The lower Appeal’s Court refused to provide a written ruling, Klayman appealed but his notice is now interpreted as a petition for writ of mandamus… Of course, Klayman’s filings failed to meet the requirements for such a petition.
Petitioner’s notice [of appeal], filed in this Court on March 12, 2013, has been treated as a petition for writ of mandamus seeking reinstatement of the proceedings in the district court of appeal below [1D12-3489]. Petitioner is allowed to and including April 29, 2013, in which to file a proper petition for writ of mandamus; that complies with Florida Rule of Appellate Procedure 9.100, addressing why the proceedings in the district court of appeal should not have been dismissed. The failure to file a proper petition with this Court within the time provided could result in the imposition of sanctions, including dismissal of this case. See Fla. R. App. P. 9.410. Please understand that once this case is dismissed, it may not be subject to reinstatement.
Since Klayman has filed various cases in Florida, it’s time to unravel which one is which:
The supreme court case: Case Number: SC13-560 Lower Tribunal Case(s): 1D12-3489, 2012-CA-00467
Klayman was of course ‘outraged’ by the lower Court’s affirmance and pulled out ‘all stops’
Filed 2/28/2012. The criminals are trying to shut me down at the Fla. Appeals level by issuing a “per curium affirmance” of the lower court, which basically allows the Fla. judiciary to shut down dissent by issuing no written opinion– thus there is no basis for appeal. Florida rule of Appellate procedure 9.330(a) allows for a motion for a written opinion under strict guidlines (which I have followed to a T) [Or so he claims…].
As far as I can tell Klayman forgot this part of rule 9:330
A response may be served within 10 days of service of the motion. When a decision is entered without opinion, and a party believes that a written opinion would provide a legitimate basis for supreme court review, the motion may include a request that the court issue a written opinion.

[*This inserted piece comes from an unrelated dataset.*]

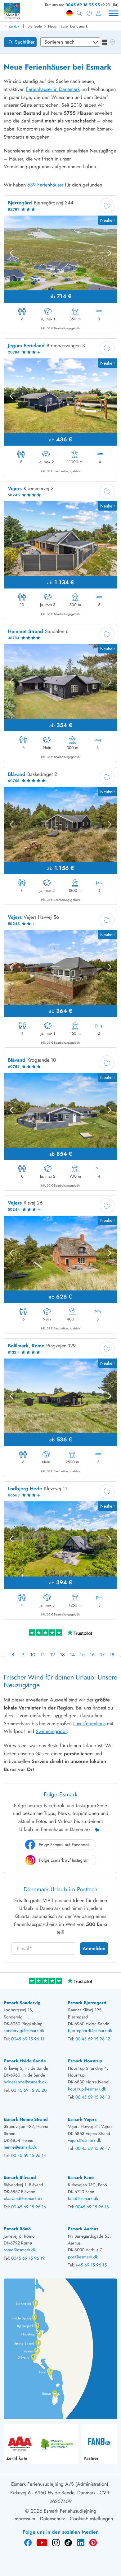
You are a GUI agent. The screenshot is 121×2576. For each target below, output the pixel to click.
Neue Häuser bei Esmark (67, 26)
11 (42, 1654)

If such a request is made by an attorney, it shall include the following statement:
I express a belief, based upon a reasoned and studied professional judgment, that a written opinion will provide a legitimate basis for supreme court review because (state with specificity the reasons why the supreme court would be likely to grant review if an opinion were written).
(Name of party)
(address and phone number)
(Florida Bar number)
Of course, it is a petition to rehear and the Court can just deny to do so. Given that they ruled the issue moot, I doubt that there was much of a compelling reason to write an opinion that could be appealed to the Florida Supreme Court.
This motion will solidify my cause of action all the way to the Supreme Court. If they do not issue a written opinion I will appeal directly there. If they do issue a written opinion, then I can use that opinion to appeal to the Fla. Supreme Court. They are in a quandry, as I caught Judge Terry Lewis in a very big lie, and their written opinion will have to approve of that lie— that Florida election statutes do not apply to presidential elections [It’s not a lie, Judge Terry Lewis was speaking about the primary elections]—The FloridaSupreme Court ruled in 2000 that they SPECIFICALLY AND EXPLICITLY do apply (Palm Beach Co. Canvassing v. Harris (2000)). As such I have a constitutional complaint that the Florida judiciary has violated my due process and equal protection rights, as well as violating their own laws and the Federal law of US Code 3 section 5, by not adjudicating my case with finality (which in Florida is viewed as a judgment by the district appealscourt) by 6 days prior to the meeting of electors. The appeals court had my appeal in July, yet they waited till 2 months after the meeting of electors to dispense of my case.
To understand why Klayman failed, read Appendix A, which contains the ruling by Judge Lewis.
Why Klayman filed an appeal with the FL Supreme Court is beyond me as there was no written opinion.